Solo – A Star Wars Story *

Posted by Crow on
Movie Reviews

I shouldn’t be surprised but this Disney Star Wars film managed to be even worse than I imagined. Just like the other three so far.

Lacking any originality, reason, or purpose this blundering borefest lasts almost two and a half hours. It’s difficult to finish in one sitting without wanting to punch yourself in the face. Speaking of faces, they cast a guy with a weird looking one to play Harrison Ford. He looks nothing like him, he acts nothing like him, and I didn’t think for one second they were the same guy. Chewie uses all of the recycled noises he made in previous films. He plays the exact same 3D chess game he played in Star Wars and The Force Awakens, and even the moves are exactly the same. You would think after 50 or so years he would get sick of it. Hmmm.
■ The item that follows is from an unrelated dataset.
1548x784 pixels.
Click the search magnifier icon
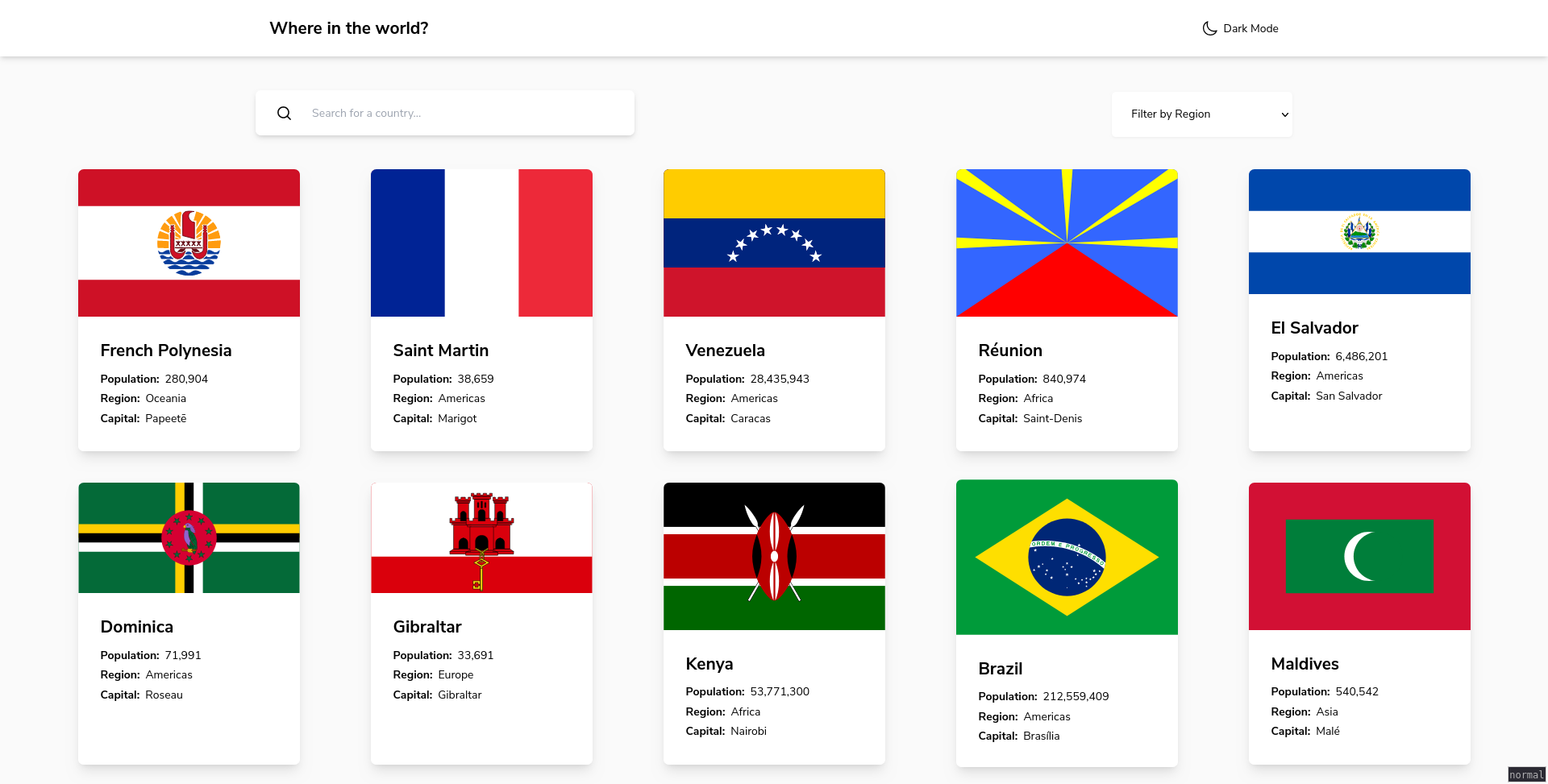284,114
Donald Glover is good as Billy Dee. What a concept, get an actor who can actually ACT like the guy he’s playing! Woody Harrelson is just good ol’ Woody, but it was still nice to have another competent performance. Paul Bettany as the heavy is as good as you would expect a talented actor to be with a criminally lame script. Emilia Clarke is pretty much a non-character as the love interest. When she meets up with Han it is completely by coincidence, a common trope in Disney Star Wars films.
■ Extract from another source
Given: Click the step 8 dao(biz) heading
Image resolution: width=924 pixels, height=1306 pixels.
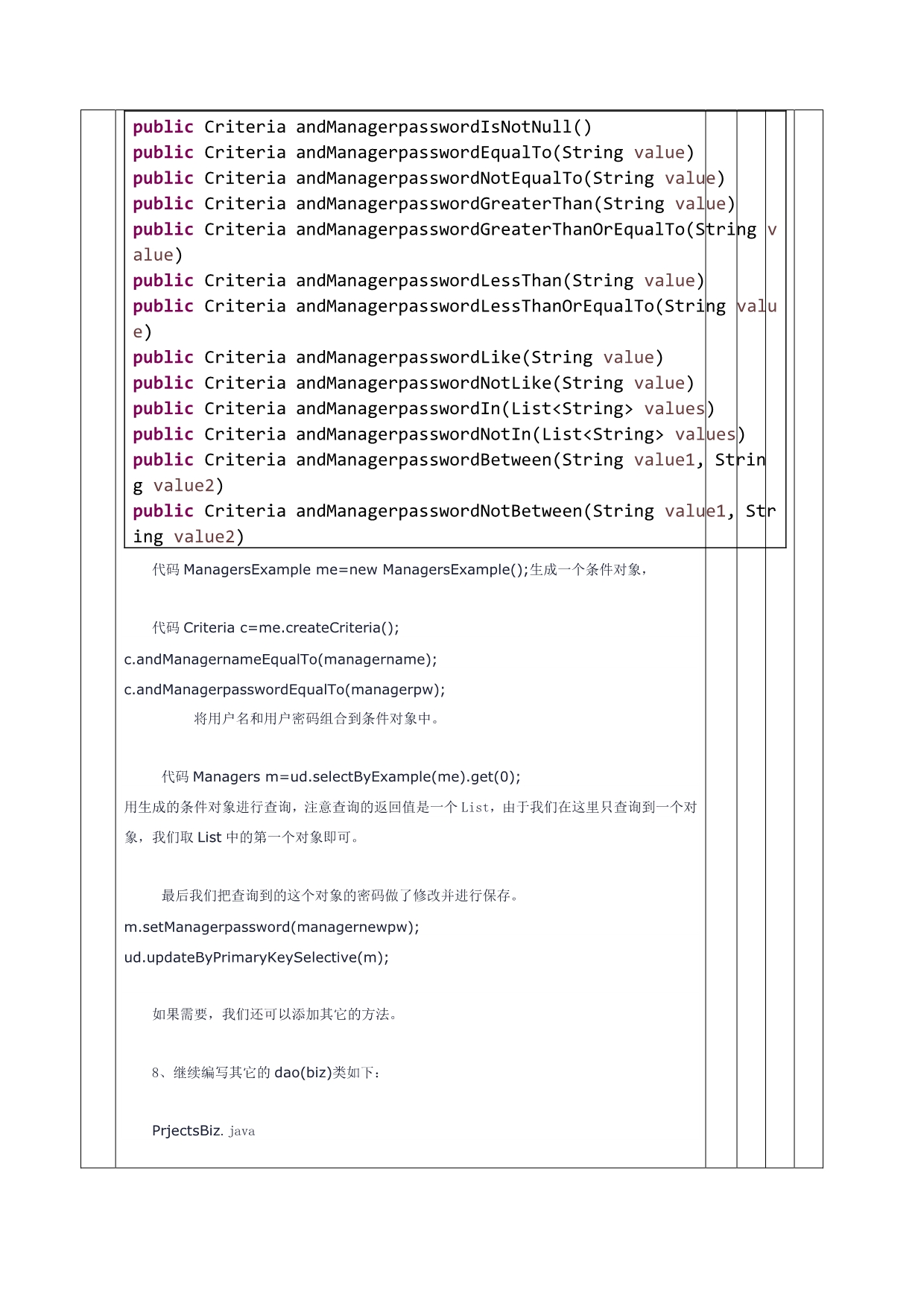Looking at the screenshot, I should pos(266,1073).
Speaking of love interest… sigh. This is the dreaded “SJW” part of the film. Lando’s “love” interest and co-pilot is a “female” droid. A droid that is really, really upset about “robot slavery.” The film fails to explain how a computer can be enslaved other than in some kind of metaphorical sense. The droids in Star Wars aren’t even very advanced machines. Nothing like the robots in The Matrix. Tape an iPhone to a Roomba and you pretty much have a droid. These things are tools, nothing more. They are given personalities to make them easier to use. Droids don’t actually have feelings, yet L3 is clearly in love with Lando and wants to fuck him. How it can fuck him without any sexual orifices is a mystery but the film makes a lame joke about it. Lando also clearly has feelings for it. I don’t get it. Why have a machine as a co-pilot? If that’s what he wanted to do then why not just plug it’s CPU into a USB port? Why would a computer need arms and legs to fly a ship? The droids in the Disney films, just like The Force and the Jedi, are completely different than in the original series. Those droids were built for very specialized tasks: protocol, interpreter, waiter, etc. But ones like L3 can do anything! Fight a war, have sex, fly a ship… who needs humans?
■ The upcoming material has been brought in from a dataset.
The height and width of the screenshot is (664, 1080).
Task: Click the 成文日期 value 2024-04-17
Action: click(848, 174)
Nothing can be worse than The Last Jedi but this piece of crap is easily a worse film than Rogue One. Because Rogue One had 30 seconds of Vader slicing dudes in half. This has the Millennium Falcon being chased through an asteroid field to an oldie but goodie by John Williams called “The Asteroid Field.” Maybe I’m imagining it but I feel like I’ve seen that somewhere before. Hmmm. Yes, almost every beat and visual element in this film is a callback to something from the Star Wars Trilogy. I really did not expect it to be this bad, but Disney surprised me again. Just not in a good way.

Did I mention that it’s one of the most expensive films ever made? Even ILM seemed bored making this one.